Consip, nuova inchiesta. Scafarto al pm: «Arriveremo a Renzi»

«Consip, possiamo arrivare a Renzi» Inchiesta su rivelazioni di Scafarto

di Valentina Errante
Si chiude un capitolo e se ne apre un altro, che certo darà vita ad nuove polemiche e altri veleni sul caso Consip. Perché, mentre davanti al gip l'ex funzionario Marco Gasparri, gola profonda dell'inchiesta che ha portato all'arresto di Alfredo Romeo, patteggia la pena di un anno e otto mesi per corruzione, rischiano di finire sotto accusa Sergio De Caprio, ex comandante del Noe, e l'oramai plurindagato militare Gianpaolo Scafarto. Il capitano da poco promosso maggiore coinvolto nel caso Consip per avere alterato le informative e tentato di aggravare la posizione del padre dell'ex premier Matteo Renzi. Secondo il Csm, che ha trasmesso gli atti alla procura di Roma, la posizione dei due militari deve essere approfondita.

LA VICENDA
La storia precede la vicenda Consip e riguarda un'altra indagine della procura di Napoli. Il Csm, dopo avere aperto un fascicolo sul caso «Cpl-Concordia», inchiesta su una cooperativa che aveva vinto appalti ad Ischia e in alcuni comuni dell'hinterland, ha deciso di trasmettere gli atti ai pm. Tutto ruota intorno a un'informativa che conteneva, tra l'altro, una telefonata tra Renzi junior e il generale della Finanza Michele Aduinolfi, che al telefono si lasciavano andare in commenti poco lusinghieri nei confronti di Enrico Letta. «Scoppierà un casino, arriviamo a Renzi», avrebbe detto Scafarto al procuratore di Modena Lucia Musti al momento della consegna dell'informativa. È stata la stessa Musti a riferirlo a luglio scorso al Csm. E toni analoghi, alcuni mesi prima, aveva usato anche il comandante De Caprio in merito a quelle notizie. La conversazione era già finita sui giornali, al momento della trasmissione degli atti al Tribunale del Riesame di Napoli, nonostante un ordine di servizio del pm Cesare Sirignano disponesse di non depositare quel documento che nulla aveva a che fare con l'indagine. Una vicenda già costata cara a De Caprio che aveva finito con il lasciare il Noe.

Ieri Marco Gasparri, difeso dall'avvocato Alessandro Diddi, ha patteggiato una condanna ad un anno e 8 mesi per corruzione.

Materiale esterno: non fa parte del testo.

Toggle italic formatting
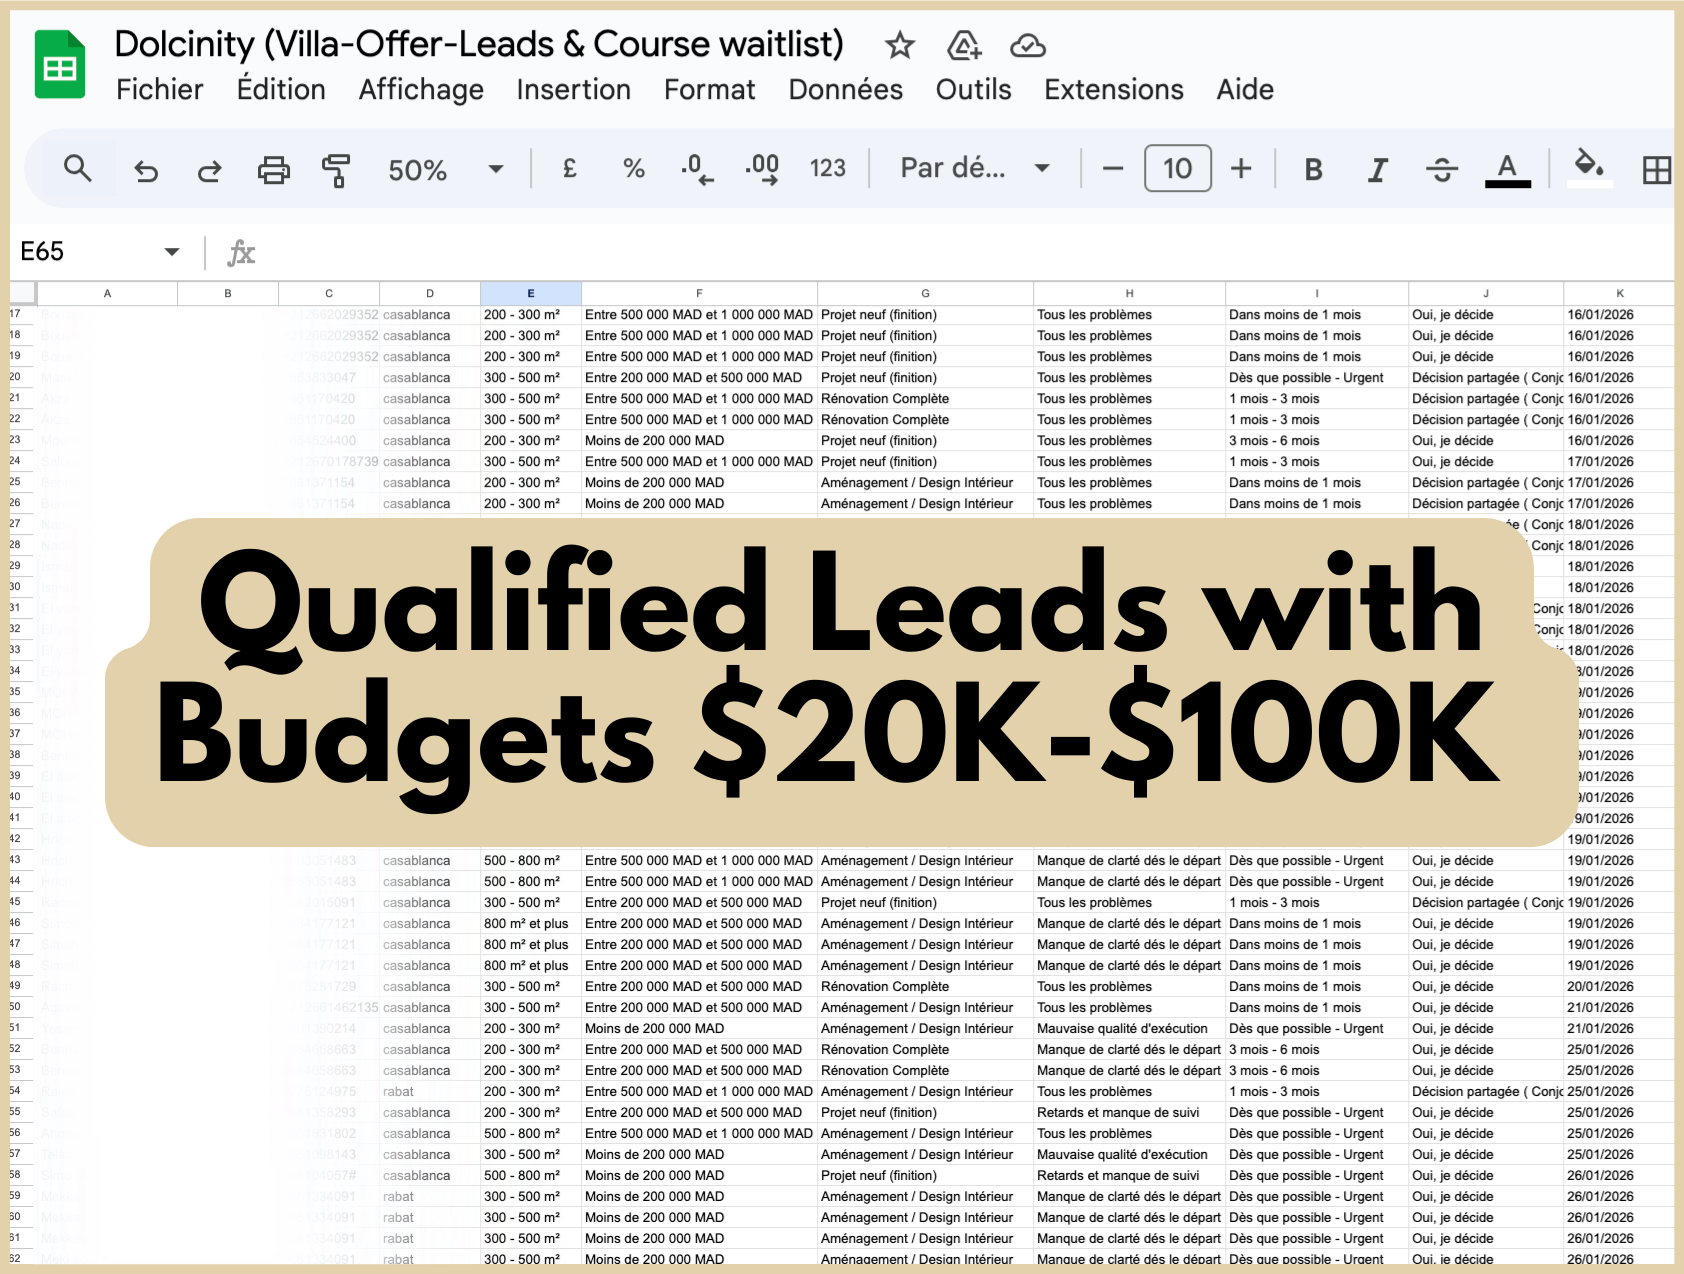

È la prima sentenza della maxinchiesta della procura di Roma con una serie di filoni che coinvolgono, oltre che imprenditori, altissime cariche delle forze dell'ordine e politici. Dalle ammissioni di Gasparri, a marzo, era arrivato un primo importante impulso alle indagini: «Ho preso 100 mila euro nell'arco di quattro anni per informare Romeo sulle gare bandite da Consip», aveva confessato l'ex dirigente nel corso dell'incidente probatorio davanti al gip. «I miei rapporti con Romeo iniziarono ad essere stabili dal 2013 con una prima dazione di 5000 euro, dal 2014 in poi i versamenti diventarono sempre più frequenti». Per Romeo, tornato libero il 16 agosto dopo oltre cinque mesi di carcere (di cui uno ai domiciliari), il processo è fissato per il 19 ottobre. Anche nei suoi confronti l'accusa è di corruzione. Nella vicenda restano aperti gli altri filoni: quello per rivelazione di segreto d'ufficio in cui risultano indagati il ministro dello Sport, Luca Lotti, il comandante generale dei carabinieri, Tullio Del Sette e il generale di brigata dell'Arma Emanuele Saltalamacchia. Nel procedimento anche il padre dell'ex premier, Tiziano Renzi accusato di traffico di influenze con l'imprenditore Carlo Russo, e l'ex parlamentare e consulente di Romeo, Italo Bocchino. Altro capitolo è quello che coinvolge l'ex ufficiale del Noe, Gianpaolo Scafarto, accusato di falso e rivelazione del segreto istruttorio.